=== Passage shown ===
+-------+

Periodic Reporting for period 4 - HOTSPOT (Genomic hotspots of adaptation to whole genome duplication)
Reporting period: 2020-03-01 to 2021-12-31
We test a straightforward hypothesis: If different species independently adapt to the same change by the same mechanisms (signaled by the same novel genetic changes in the independently adapted lineages, or common ‘HOTSPOTs’ of change in the genomes), then this suggests that evolution is at least somewhat constrained and predictable. If, however, this hypothesis is false and on the other hand, evolution works with different changes each time (different genetic changes with no common HOTSPOTs), then we learn something important as well: this would tell us that evolution is flexible and can take several paths in response to the challenge.
As a model we take advantage of the fact that many species have independently adapted to a particular stringent challenge, whole genome duplication (WGD, giving rise to polyploidy). Thus, the first objective (field collections, meiotic characterization, and reference genome sequencing) is to find populations of the four species we have identified as appropriate for study in the wild, collect samples, to test that their genomes are stable at meiosis (when cells divide to make gametes and we can judge if the genome is indeed stable—and thus whether evolutionary adaptation has indeed occurred to the WGD state—and to create the high-quality reference genomes to be used in the next objective. That next objective (Genome scans) then focuses on finding the evolutionary signature of adaptation to WGD by sequencing the genomes of many individuals that have overcome this challenge vs of those that have not. By looking at the changes specifically in the WGD individuals, we inferred mechanisms underlying their success and indeed whether there might be common change HOTSPOTs. In the last objective (functional follow-up) we test the functions of the candidate changes we discovered.
Our results show how different species show contrasting adaptations to genome doubling, even though the fundamental challenge to living with a doubled genome is similar in all species and indeed the processes under selection are similar. We show how young WGD species sometimes break established species barriers and that this breaking of species barriers was likely crucial to their establishment and ability to thrive. Overall, our work indicates that evolution has a surprisingly large number of options to deal with the challenges associated with genome doubling and that there may be able to find many ways to make healthy changes to processes that are even as fundamentally conserved as chromosome segregation, which is a major barrier to evolutionary fitness for species immediately following genome duplication.

+-------+

=== Work order 1 ===
Retype the HOTSPOT report verbatim, beginning at the words "Reporting period: 2020-03-01" and stopping after the words "to the challenge.".
=== Work order 2 ===
Continue the HOTSPOT report past its final sentence.
The rows that follow the HOTSPOT report are not needed for any of this work.

+-------+

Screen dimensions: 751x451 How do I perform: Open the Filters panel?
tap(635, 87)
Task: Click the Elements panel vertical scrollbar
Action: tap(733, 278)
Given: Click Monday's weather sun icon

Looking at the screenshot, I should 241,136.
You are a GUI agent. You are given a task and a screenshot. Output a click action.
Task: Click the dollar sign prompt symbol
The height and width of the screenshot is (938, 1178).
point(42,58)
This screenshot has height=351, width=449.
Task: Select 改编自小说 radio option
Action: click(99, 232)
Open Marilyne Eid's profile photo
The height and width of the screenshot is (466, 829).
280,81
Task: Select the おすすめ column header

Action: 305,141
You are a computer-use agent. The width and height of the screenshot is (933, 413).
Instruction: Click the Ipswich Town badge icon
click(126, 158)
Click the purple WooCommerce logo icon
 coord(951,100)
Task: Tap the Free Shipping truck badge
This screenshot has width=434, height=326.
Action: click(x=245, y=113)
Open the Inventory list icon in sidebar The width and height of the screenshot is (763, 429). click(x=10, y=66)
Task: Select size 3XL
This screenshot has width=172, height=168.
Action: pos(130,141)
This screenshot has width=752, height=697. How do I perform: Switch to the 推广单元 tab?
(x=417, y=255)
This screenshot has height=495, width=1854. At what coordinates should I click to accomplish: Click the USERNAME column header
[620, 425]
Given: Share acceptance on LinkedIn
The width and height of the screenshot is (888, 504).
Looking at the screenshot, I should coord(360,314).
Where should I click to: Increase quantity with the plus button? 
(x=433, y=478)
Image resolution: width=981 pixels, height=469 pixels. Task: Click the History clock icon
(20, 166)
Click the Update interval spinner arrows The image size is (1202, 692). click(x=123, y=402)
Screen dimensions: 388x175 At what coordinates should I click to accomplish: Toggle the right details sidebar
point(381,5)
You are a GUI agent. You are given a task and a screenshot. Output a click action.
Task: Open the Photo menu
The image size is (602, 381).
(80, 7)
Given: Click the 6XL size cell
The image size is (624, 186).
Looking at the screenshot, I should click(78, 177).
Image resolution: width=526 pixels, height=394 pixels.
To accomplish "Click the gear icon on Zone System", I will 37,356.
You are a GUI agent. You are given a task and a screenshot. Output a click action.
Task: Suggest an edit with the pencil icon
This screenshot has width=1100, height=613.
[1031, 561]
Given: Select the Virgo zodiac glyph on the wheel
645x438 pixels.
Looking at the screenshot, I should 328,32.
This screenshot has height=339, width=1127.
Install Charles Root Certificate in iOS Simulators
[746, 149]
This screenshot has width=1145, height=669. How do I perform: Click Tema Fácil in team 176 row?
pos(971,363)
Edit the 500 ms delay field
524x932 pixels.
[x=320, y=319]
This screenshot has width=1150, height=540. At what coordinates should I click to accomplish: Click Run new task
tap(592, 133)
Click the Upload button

+-------+

=== Exercise result 1 ===
Reporting period: 2020-03-01 to 2021-12-31
We test a straightforward hypothesis: If different species independently adapt to the same change by the same mechanisms (signaled by the same novel genetic changes in the independently adapted lineages, or common ‘HOTSPOTs’ of change in the genomes), then this suggests that evolution is at least somewhat constrained and predictable. If, however, this hypothesis is false and on the other hand, evolution works with different changes each time (different genetic changes with no common HOTSPOTs), then we learn something important as well: this would tell us that evolution is flexible and can take several paths in response to the challenge.

=== Exercise result 2 ===
This work was published in major generalist scientific journals, including Nature Communications, Molecular Biology and Evolution, Nature Ecology and Evolution, PNAS, PLOS Genetics, and others. I presented the work at major scientific conferences worldwide (SMBE Japan, PAG California, Plant Genome Evolution, The Arabidopsis Meeting, Popgroup UK) and as an invited speaker at international centers of excellence (the Max Planck Society, Chinese Academy of Sciences, The Kihara Institute Japan, and the Universities of Oxford, Cambridge, Vienna, Zürich, and many others). Public outreach included work with the British Embassy in China’s, “Science-on-Tap” program, a public lecture in Beijing, picked up by Chinese state media: https://blogs.nottingham.ac.uk/researchexchange/2019/04/29/future-food-widens-debate-on-bioscience-and-ethics-at-ukri-china-showcase/. Also, I presented this work at several venues at developing centers of scientific excellence in sub-Saharan Africa, for example, while organizing and delivering a two-week intensive course, Afriplantsci: https://acaciaafrica.org/afriplantsci/ where I used it as a teaching tool for aspiring young scientists from across Africa.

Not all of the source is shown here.